▸ Task goal
Take the material below and reproduce, word for word, only the lines from the line with "Task: Switch to the Дисплей section" through the line with "Click 创建证书 link".

▸ Data shown
__________________________________________________

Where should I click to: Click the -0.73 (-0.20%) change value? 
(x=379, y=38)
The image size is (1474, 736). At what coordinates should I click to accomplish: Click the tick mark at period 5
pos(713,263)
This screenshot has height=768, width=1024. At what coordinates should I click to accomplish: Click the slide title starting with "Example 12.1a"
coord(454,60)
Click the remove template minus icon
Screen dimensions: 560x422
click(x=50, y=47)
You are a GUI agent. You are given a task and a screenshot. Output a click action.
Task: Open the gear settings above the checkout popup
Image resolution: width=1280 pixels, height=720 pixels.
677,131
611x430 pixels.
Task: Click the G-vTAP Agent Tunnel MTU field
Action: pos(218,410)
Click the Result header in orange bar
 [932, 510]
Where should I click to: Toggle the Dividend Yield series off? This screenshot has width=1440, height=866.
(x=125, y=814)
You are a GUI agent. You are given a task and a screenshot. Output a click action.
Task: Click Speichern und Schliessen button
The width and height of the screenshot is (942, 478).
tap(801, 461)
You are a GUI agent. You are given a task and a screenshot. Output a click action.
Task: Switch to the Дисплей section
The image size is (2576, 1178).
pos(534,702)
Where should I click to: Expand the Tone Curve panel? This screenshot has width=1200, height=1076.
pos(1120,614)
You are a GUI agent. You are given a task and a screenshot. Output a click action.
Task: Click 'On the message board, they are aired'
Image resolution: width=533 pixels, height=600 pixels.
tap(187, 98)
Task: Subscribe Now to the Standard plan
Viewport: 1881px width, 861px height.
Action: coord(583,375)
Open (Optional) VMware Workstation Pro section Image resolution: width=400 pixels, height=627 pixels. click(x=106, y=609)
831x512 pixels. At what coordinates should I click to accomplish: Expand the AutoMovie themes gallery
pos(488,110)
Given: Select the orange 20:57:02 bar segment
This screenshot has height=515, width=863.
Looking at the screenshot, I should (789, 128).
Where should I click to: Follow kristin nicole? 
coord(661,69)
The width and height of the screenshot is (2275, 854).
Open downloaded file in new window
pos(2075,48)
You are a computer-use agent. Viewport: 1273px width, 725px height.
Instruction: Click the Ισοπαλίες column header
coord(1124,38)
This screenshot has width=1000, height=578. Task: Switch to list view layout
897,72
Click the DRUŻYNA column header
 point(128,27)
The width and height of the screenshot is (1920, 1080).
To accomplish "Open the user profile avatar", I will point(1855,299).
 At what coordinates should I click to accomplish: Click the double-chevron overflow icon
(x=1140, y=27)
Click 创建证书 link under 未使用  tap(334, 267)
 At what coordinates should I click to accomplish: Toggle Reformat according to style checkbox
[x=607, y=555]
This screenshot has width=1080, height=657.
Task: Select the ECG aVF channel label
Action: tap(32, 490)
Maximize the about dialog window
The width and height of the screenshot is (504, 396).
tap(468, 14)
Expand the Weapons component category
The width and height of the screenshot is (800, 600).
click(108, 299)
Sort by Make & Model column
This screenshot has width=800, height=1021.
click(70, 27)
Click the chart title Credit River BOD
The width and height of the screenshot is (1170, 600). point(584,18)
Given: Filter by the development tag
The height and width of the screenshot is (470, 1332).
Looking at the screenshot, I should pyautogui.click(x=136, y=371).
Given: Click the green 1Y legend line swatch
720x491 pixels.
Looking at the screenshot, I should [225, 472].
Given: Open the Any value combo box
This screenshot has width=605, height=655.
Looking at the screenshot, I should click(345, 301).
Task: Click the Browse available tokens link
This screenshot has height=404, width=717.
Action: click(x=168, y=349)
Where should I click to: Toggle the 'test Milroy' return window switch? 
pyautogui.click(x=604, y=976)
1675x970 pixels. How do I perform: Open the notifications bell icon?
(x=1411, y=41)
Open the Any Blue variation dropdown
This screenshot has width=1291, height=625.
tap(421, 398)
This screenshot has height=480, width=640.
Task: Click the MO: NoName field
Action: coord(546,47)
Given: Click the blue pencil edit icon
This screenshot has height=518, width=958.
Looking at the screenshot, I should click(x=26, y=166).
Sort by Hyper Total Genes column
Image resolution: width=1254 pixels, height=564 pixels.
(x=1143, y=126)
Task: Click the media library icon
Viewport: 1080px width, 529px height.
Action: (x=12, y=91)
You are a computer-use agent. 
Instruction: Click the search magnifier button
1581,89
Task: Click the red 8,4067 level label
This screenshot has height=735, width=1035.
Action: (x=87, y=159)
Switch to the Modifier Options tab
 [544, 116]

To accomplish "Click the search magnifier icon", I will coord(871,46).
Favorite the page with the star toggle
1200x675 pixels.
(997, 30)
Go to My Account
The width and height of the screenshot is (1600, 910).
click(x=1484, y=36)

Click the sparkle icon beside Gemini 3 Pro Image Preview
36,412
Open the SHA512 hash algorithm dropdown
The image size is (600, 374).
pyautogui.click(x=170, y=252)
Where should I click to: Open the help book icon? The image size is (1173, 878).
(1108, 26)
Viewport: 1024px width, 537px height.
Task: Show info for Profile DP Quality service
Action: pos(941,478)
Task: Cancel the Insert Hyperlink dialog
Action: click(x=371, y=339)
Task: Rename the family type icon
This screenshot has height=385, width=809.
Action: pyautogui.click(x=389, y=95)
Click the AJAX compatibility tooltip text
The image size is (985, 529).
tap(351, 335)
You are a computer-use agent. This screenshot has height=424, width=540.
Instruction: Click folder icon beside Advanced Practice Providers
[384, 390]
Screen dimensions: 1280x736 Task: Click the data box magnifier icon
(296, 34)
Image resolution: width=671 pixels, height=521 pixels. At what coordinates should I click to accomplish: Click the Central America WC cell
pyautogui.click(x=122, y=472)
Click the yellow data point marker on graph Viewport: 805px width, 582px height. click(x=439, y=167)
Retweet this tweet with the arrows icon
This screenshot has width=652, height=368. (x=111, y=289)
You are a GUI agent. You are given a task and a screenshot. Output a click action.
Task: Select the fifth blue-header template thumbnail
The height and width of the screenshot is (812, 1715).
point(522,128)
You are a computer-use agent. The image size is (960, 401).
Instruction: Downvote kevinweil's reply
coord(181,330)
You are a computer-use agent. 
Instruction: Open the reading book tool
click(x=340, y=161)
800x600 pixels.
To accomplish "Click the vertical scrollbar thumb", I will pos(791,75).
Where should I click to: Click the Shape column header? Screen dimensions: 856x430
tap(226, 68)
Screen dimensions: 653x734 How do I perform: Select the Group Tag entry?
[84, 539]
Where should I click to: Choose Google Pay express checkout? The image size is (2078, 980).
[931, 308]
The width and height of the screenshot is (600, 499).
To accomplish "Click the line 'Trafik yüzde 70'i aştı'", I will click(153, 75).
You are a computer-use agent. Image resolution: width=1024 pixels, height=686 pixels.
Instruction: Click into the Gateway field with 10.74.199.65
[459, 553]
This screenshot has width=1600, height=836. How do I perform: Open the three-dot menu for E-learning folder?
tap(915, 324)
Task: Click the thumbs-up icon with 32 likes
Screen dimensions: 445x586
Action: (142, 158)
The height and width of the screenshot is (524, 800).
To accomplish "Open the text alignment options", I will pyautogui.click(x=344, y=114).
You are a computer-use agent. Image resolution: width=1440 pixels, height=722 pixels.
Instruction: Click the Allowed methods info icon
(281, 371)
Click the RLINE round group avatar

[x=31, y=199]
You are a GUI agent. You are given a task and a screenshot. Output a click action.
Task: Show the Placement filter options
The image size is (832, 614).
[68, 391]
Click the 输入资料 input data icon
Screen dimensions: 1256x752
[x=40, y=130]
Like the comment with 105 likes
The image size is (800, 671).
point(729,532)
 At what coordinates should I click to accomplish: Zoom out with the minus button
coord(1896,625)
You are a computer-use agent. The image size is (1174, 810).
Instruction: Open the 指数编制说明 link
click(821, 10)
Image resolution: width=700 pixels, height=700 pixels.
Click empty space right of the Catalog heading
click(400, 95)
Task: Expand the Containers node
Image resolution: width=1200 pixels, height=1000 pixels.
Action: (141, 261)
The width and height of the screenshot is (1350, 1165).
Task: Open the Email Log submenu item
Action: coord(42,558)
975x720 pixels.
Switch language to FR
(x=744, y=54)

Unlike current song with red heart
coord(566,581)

__________________________________________________

▸ Response box
Task: Switch to the Дисплей section
The image size is (2576, 1178).
pos(534,702)
Where should I click to: Expand the Tone Curve panel? This screenshot has width=1200, height=1076.
pos(1120,614)
You are a GUI agent. You are given a task and a screenshot. Output a click action.
Task: Click 'On the message board, they are aired'
Image resolution: width=533 pixels, height=600 pixels.
tap(187, 98)
Task: Subscribe Now to the Standard plan
Viewport: 1881px width, 861px height.
Action: coord(583,375)
Open (Optional) VMware Workstation Pro section Image resolution: width=400 pixels, height=627 pixels. click(x=106, y=609)
831x512 pixels. At what coordinates should I click to accomplish: Expand the AutoMovie themes gallery
pos(488,110)
Given: Select the orange 20:57:02 bar segment
This screenshot has height=515, width=863.
Looking at the screenshot, I should (789, 128).
Where should I click to: Follow kristin nicole? 
coord(661,69)
The width and height of the screenshot is (2275, 854).
Open downloaded file in new window
pos(2075,48)
You are a computer-use agent. Viewport: 1273px width, 725px height.
Instruction: Click the Ισοπαλίες column header
coord(1124,38)
This screenshot has width=1000, height=578. Task: Switch to list view layout
897,72
Click the DRUŻYNA column header
 point(128,27)
The width and height of the screenshot is (1920, 1080).
To accomplish "Open the user profile avatar", I will point(1855,299).
 At what coordinates should I click to accomplish: Click the double-chevron overflow icon
(x=1140, y=27)
Click 创建证书 link under 未使用  tap(334, 267)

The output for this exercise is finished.